— WHAT THE TASK ASKS —
Copy every one of the following items word for word, without any change.

───

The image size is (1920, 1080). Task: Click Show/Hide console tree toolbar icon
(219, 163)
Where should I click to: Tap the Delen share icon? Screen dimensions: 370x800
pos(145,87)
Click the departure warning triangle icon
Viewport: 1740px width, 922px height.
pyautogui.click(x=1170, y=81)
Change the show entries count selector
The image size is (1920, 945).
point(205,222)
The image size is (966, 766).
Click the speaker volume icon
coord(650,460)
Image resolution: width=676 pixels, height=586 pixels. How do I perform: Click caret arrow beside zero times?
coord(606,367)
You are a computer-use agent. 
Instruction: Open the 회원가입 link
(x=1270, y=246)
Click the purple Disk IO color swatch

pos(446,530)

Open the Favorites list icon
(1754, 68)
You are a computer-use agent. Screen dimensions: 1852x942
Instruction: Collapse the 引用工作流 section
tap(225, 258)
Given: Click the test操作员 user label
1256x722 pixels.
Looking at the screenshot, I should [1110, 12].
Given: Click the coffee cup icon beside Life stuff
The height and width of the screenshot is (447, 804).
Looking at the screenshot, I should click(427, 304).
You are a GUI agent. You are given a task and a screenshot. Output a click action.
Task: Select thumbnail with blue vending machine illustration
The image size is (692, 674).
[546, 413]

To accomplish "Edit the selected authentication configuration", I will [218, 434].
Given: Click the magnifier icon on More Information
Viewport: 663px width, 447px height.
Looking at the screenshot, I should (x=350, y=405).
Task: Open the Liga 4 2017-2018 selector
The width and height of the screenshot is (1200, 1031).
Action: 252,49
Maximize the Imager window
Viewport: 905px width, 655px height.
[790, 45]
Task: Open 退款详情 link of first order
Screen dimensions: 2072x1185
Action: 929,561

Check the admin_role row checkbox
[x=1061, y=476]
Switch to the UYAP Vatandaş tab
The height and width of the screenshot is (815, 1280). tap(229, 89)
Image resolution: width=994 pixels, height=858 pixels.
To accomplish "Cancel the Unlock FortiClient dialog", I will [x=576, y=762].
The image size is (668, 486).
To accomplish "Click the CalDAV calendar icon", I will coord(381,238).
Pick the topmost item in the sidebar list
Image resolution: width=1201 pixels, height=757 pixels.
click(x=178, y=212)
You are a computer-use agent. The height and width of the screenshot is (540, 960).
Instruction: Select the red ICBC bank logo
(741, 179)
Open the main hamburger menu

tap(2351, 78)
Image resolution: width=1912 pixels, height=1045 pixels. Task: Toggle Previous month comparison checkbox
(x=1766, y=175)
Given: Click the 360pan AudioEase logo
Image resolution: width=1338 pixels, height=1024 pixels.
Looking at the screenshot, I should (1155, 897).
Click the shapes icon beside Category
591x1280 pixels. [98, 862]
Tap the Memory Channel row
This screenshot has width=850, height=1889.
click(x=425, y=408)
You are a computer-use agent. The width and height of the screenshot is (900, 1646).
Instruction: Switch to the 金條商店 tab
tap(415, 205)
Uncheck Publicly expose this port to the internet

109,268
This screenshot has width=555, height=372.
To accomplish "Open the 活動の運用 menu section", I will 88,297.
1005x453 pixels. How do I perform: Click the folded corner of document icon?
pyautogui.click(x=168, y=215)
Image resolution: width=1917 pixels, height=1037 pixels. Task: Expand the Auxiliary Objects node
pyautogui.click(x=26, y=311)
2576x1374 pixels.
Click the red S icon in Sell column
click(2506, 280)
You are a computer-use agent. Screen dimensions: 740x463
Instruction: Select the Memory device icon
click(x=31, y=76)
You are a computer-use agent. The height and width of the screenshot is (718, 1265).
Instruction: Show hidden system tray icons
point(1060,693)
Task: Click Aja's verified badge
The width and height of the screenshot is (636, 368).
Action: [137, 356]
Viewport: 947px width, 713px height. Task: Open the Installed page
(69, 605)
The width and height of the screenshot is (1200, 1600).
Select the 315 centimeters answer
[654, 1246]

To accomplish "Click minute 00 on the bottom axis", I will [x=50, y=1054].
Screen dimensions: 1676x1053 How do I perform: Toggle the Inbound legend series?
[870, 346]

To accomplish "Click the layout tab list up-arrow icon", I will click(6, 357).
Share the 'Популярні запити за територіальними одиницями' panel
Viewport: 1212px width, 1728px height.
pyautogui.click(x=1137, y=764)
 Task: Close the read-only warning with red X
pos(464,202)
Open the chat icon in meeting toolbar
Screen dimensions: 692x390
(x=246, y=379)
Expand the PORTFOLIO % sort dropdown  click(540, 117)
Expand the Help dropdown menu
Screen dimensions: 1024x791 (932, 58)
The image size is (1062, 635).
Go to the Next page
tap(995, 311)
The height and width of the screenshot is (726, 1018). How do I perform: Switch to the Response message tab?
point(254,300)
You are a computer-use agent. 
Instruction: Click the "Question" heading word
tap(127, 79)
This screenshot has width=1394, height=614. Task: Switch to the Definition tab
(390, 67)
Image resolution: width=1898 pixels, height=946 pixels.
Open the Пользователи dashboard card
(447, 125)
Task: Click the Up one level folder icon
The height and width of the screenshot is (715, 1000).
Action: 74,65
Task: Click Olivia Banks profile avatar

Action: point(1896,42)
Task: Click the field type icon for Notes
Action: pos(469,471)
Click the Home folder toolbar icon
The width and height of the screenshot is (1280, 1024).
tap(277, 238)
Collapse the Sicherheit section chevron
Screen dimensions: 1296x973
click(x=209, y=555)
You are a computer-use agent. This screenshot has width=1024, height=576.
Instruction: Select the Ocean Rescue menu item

───

— ANSWER FOR THIS EXERCISE —
The image size is (1920, 1080). Task: Click Show/Hide console tree toolbar icon
(219, 163)
Where should I click to: Tap the Delen share icon? Screen dimensions: 370x800
pos(145,87)
Click the departure warning triangle icon
Viewport: 1740px width, 922px height.
pyautogui.click(x=1170, y=81)
Change the show entries count selector
The image size is (1920, 945).
point(205,222)
The image size is (966, 766).
Click the speaker volume icon
coord(650,460)
Image resolution: width=676 pixels, height=586 pixels. How do I perform: Click caret arrow beside zero times?
coord(606,367)
You are a computer-use agent. 
Instruction: Open the 회원가입 link
(x=1270, y=246)
Click the purple Disk IO color swatch

pos(446,530)

Open the Favorites list icon
(1754, 68)
You are a computer-use agent. Screen dimensions: 1852x942
Instruction: Collapse the 引用工作流 section
tap(225, 258)
Given: Click the test操作员 user label
1256x722 pixels.
Looking at the screenshot, I should [1110, 12].
Given: Click the coffee cup icon beside Life stuff
The height and width of the screenshot is (447, 804).
Looking at the screenshot, I should click(427, 304).
You are a GUI agent. You are given a task and a screenshot. Output a click action.
Task: Select thumbnail with blue vending machine illustration
The image size is (692, 674).
[546, 413]

To accomplish "Edit the selected authentication configuration", I will [218, 434].
Given: Click the magnifier icon on More Information
Viewport: 663px width, 447px height.
Looking at the screenshot, I should (x=350, y=405).
Task: Open the Liga 4 2017-2018 selector
The width and height of the screenshot is (1200, 1031).
Action: 252,49
Maximize the Imager window
Viewport: 905px width, 655px height.
[790, 45]
Task: Open 退款详情 link of first order
Screen dimensions: 2072x1185
Action: 929,561

Check the admin_role row checkbox
[x=1061, y=476]
Switch to the UYAP Vatandaş tab
The height and width of the screenshot is (815, 1280). tap(229, 89)
Image resolution: width=994 pixels, height=858 pixels.
To accomplish "Cancel the Unlock FortiClient dialog", I will [x=576, y=762].
The image size is (668, 486).
To accomplish "Click the CalDAV calendar icon", I will coord(381,238).
Pick the topmost item in the sidebar list
Image resolution: width=1201 pixels, height=757 pixels.
click(x=178, y=212)
You are a computer-use agent. The height and width of the screenshot is (540, 960).
Instruction: Select the red ICBC bank logo
(741, 179)
Open the main hamburger menu

tap(2351, 78)
Image resolution: width=1912 pixels, height=1045 pixels. Task: Toggle Previous month comparison checkbox
(x=1766, y=175)
Given: Click the 360pan AudioEase logo
Image resolution: width=1338 pixels, height=1024 pixels.
Looking at the screenshot, I should (1155, 897).
Click the shapes icon beside Category
591x1280 pixels. [98, 862]
Tap the Memory Channel row
This screenshot has width=850, height=1889.
click(x=425, y=408)
You are a computer-use agent. The width and height of the screenshot is (900, 1646).
Instruction: Switch to the 金條商店 tab
tap(415, 205)
Uncheck Publicly expose this port to the internet

109,268
This screenshot has width=555, height=372.
To accomplish "Open the 活動の運用 menu section", I will 88,297.
1005x453 pixels. How do I perform: Click the folded corner of document icon?
pyautogui.click(x=168, y=215)
Image resolution: width=1917 pixels, height=1037 pixels. Task: Expand the Auxiliary Objects node
pyautogui.click(x=26, y=311)
2576x1374 pixels.
Click the red S icon in Sell column
click(2506, 280)
You are a computer-use agent. Screen dimensions: 740x463
Instruction: Select the Memory device icon
click(x=31, y=76)
You are a computer-use agent. The height and width of the screenshot is (718, 1265).
Instruction: Show hidden system tray icons
point(1060,693)
Task: Click Aja's verified badge
The width and height of the screenshot is (636, 368).
Action: [137, 356]
Viewport: 947px width, 713px height. Task: Open the Installed page
(69, 605)
The width and height of the screenshot is (1200, 1600).
Select the 315 centimeters answer
[654, 1246]

To accomplish "Click minute 00 on the bottom axis", I will [x=50, y=1054].
Screen dimensions: 1676x1053 How do I perform: Toggle the Inbound legend series?
[870, 346]

To accomplish "Click the layout tab list up-arrow icon", I will click(6, 357).
Share the 'Популярні запити за територіальними одиницями' panel
Viewport: 1212px width, 1728px height.
pyautogui.click(x=1137, y=764)
 Task: Close the read-only warning with red X
pos(464,202)
Open the chat icon in meeting toolbar
Screen dimensions: 692x390
(x=246, y=379)
Expand the PORTFOLIO % sort dropdown  click(540, 117)
Expand the Help dropdown menu
Screen dimensions: 1024x791 (932, 58)
The image size is (1062, 635).
Go to the Next page
tap(995, 311)
The height and width of the screenshot is (726, 1018). How do I perform: Switch to the Response message tab?
point(254,300)
You are a computer-use agent. 
Instruction: Click the "Question" heading word
tap(127, 79)
This screenshot has width=1394, height=614. Task: Switch to the Definition tab
(390, 67)
Image resolution: width=1898 pixels, height=946 pixels.
Open the Пользователи dashboard card
(447, 125)
Task: Click the Up one level folder icon
The height and width of the screenshot is (715, 1000).
Action: 74,65
Task: Click Olivia Banks profile avatar

Action: point(1896,42)
Task: Click the field type icon for Notes
Action: pos(469,471)
Click the Home folder toolbar icon
The width and height of the screenshot is (1280, 1024).
tap(277, 238)
Collapse the Sicherheit section chevron
Screen dimensions: 1296x973
click(x=209, y=555)
You are a computer-use agent. This screenshot has width=1024, height=576.
Instruction: Select the Ocean Rescue menu item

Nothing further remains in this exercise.